Paris – The mystery baffled archaeologists for more than two decades. What happened to 22,000 pieces of gold – jewel-encrusted crowns, daggers and baubles from an ancient burial mound – that had apparently vanished from Afghanistan in the 1980s?
With the country mired in wars and chaos, rumors swirled. Had the 2,000-year-old gold treasure trove been spirited away to Russia, or sold on the black market, or melted down? Many assumed it was gone forever. This tale, though, had a happy ending.
The Bactrian gold, as it is known, went on display this month at Paris’ Guimet Museum. The treasure, and a host of other masterpieces, had been saved by a mysterious group of Afghans who patiently kept them hidden away underground, at great personal risk.

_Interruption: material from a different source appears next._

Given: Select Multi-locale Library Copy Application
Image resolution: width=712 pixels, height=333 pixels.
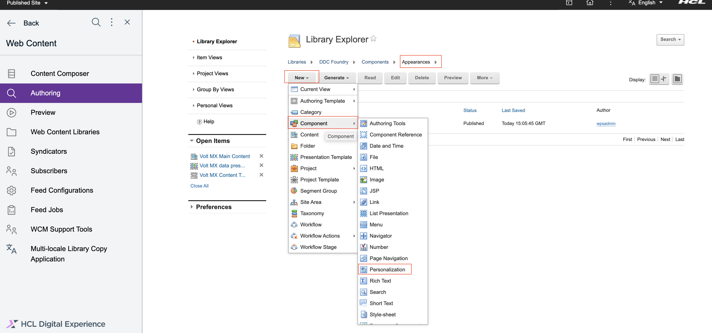Looking at the screenshot, I should click(69, 254).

The group was known as the “key holders,” because they held the keys to the basement vault on the grounds of the presidential palace where the gold and other museum treasures were hidden during troubled times, archaeologists and curators said.
“Over the last 20 to 25 years, during food shortages and money crises, this handful of people … could have sold these collections … but they never once sacrificed their own cultural heritage,” said Fredrik Hiebert, an archaeologist with the National Geographic Society.
Visitors to the Guimet Museum’s exhibit can see 220 Afghan treasures. The exhibit is expected to go on tour, and Hiebert said officials were in talks to bring it to the U.S. Security is still not tight enough to take it to Kabul’s museum.